I only recently left my previous agent, they weren’t representing me well enough and I ended up getting all my own campaigns anyway so it feels like I’ve been freelancing for a lot longer. I know it will be beneficial for me to sign with the right agency - I’ve done my research and seen how they represent girls like myself, I have a few favourites. But sometimes I’m told by agencies that they’ve already got the black girl. I’m like ‘I’m sure you need more than one!” but they tend to book the same woman for all the jobs. Being a model, you've got to have thick skin because there’s a lot of rejection, but what’s important to me is I don’t compare myself to anyone. It’s a glamorous career but it's very grim too and I’ve known this and I’ve stuck at it because I know that giving up won’t change anything. I’ve had women who are size 10 messaging me when I’ve been at my heaviest, at size 24, telling me I’m inspiring them because I’m wearing a bikini. I don’t care what anyone says, that makes me feel like ‘why would I not want to do this?!’, it’s something I enjoy doing, it’s liberating. The positives far outway the negatives and the faith that brought me here is the faith that will take me where I need to be. So what I’m focusing on now is getting myself ready for the moment.
The faith that brought me here is the faith that will take me where I need to be
What direction do you see your career going in?

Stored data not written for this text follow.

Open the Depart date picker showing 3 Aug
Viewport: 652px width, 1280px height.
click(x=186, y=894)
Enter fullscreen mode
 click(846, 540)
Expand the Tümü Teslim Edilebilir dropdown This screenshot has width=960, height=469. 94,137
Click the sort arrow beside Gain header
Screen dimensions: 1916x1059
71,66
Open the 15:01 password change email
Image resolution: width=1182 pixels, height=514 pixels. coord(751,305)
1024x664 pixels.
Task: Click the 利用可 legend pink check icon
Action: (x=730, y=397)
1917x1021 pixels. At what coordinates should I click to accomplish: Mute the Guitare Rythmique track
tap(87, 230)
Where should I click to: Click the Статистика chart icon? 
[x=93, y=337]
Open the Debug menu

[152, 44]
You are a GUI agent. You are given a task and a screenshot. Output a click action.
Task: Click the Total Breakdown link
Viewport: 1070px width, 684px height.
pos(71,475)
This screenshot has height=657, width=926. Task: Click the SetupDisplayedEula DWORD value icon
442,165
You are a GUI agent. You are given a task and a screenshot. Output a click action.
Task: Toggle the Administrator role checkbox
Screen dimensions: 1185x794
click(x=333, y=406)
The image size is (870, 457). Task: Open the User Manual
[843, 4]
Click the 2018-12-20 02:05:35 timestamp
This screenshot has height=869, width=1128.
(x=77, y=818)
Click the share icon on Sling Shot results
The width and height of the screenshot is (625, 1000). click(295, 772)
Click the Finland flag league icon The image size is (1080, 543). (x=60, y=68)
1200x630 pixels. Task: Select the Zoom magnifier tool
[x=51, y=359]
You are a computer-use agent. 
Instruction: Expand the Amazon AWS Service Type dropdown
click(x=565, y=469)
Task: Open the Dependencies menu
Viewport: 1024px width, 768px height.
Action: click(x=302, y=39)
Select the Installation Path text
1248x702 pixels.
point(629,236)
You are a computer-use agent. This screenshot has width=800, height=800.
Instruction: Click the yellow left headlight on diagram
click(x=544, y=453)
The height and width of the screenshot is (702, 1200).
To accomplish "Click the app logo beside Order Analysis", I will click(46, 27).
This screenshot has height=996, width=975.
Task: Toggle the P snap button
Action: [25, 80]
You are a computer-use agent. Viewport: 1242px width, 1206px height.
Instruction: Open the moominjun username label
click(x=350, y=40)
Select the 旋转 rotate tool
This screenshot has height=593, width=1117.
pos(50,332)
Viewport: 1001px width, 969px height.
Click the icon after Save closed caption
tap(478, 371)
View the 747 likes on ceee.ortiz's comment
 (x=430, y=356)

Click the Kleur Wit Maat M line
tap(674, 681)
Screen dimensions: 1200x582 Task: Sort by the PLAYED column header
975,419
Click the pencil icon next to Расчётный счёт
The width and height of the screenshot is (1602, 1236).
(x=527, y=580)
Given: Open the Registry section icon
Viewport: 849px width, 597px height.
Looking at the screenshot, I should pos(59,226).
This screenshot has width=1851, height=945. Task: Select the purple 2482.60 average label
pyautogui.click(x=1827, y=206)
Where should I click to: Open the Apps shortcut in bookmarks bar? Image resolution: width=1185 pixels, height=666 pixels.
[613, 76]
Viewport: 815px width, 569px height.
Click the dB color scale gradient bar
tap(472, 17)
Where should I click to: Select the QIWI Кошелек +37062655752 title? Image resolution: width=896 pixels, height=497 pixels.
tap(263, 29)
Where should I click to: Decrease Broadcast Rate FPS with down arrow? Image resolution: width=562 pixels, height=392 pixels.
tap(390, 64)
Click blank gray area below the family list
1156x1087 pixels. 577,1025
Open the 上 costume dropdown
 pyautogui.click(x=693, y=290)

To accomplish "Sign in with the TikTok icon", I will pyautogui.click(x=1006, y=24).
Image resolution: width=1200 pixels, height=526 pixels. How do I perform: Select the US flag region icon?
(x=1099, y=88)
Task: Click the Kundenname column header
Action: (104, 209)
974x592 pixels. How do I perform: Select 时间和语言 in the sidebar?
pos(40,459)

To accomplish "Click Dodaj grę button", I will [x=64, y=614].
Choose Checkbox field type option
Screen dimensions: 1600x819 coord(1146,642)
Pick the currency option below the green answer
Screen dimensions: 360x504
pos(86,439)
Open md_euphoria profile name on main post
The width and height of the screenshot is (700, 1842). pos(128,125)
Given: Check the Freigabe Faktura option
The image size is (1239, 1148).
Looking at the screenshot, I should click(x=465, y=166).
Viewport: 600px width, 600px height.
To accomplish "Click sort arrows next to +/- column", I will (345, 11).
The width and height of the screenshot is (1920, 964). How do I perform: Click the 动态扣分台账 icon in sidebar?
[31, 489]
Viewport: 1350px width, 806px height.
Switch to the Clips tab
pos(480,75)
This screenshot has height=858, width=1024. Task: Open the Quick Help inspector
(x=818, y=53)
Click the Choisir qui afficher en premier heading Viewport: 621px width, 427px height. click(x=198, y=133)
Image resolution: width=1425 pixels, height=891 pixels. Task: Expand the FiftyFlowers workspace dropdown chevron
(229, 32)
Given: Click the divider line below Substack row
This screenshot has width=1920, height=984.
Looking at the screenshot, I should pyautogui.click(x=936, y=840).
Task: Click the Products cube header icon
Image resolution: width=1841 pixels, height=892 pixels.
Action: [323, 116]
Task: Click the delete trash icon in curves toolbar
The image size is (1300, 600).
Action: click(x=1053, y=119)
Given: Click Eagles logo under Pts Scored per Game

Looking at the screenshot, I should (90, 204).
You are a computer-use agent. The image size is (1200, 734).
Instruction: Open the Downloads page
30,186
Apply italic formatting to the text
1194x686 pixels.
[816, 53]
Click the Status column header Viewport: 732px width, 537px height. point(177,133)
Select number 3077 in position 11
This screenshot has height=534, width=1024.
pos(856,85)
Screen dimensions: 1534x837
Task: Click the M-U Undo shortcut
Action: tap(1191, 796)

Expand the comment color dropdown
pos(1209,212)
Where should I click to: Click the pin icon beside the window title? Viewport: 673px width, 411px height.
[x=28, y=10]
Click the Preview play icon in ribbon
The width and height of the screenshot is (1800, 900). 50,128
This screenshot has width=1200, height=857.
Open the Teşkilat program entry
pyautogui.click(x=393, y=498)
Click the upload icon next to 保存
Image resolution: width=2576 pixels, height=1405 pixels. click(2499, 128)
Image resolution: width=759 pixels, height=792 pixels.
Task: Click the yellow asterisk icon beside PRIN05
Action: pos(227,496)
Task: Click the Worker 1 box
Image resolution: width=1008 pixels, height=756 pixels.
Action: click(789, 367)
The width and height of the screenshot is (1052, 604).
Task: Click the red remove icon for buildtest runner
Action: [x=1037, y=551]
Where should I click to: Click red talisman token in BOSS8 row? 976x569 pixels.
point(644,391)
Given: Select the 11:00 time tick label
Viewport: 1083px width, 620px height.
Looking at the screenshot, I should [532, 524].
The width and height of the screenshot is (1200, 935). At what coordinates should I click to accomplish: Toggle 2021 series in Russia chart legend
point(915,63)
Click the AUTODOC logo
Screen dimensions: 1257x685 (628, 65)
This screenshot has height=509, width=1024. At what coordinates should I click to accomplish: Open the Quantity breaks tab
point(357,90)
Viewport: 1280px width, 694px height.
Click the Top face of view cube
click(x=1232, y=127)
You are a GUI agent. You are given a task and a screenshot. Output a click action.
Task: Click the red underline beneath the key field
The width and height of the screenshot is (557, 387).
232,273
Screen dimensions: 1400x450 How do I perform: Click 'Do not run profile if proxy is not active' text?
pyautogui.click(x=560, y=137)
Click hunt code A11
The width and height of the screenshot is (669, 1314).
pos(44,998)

I want to be signed internationally, to have representation in the States and the UK, possibly Australia too. I get turned on by fear so being scared of something means I’ll probably try it. I aim to make money from modeling to invest in my own business but for now, I want to continue inspiring women, rocking the photoshoots, and working with people on inspiring projects. I want to leave a legacy behind me.
And finally, who's inspired you to be the person you are today?
Firstly, it’s my younger self, because at a certain point I lost my way. A combination of childhood trauma and insecurities left me feeling so low. So looking back on those days, I feel grateful because I know where I am now, I know where I’m heading. And that inspires me, seeing how this lost young girl is now doing something worthwhile.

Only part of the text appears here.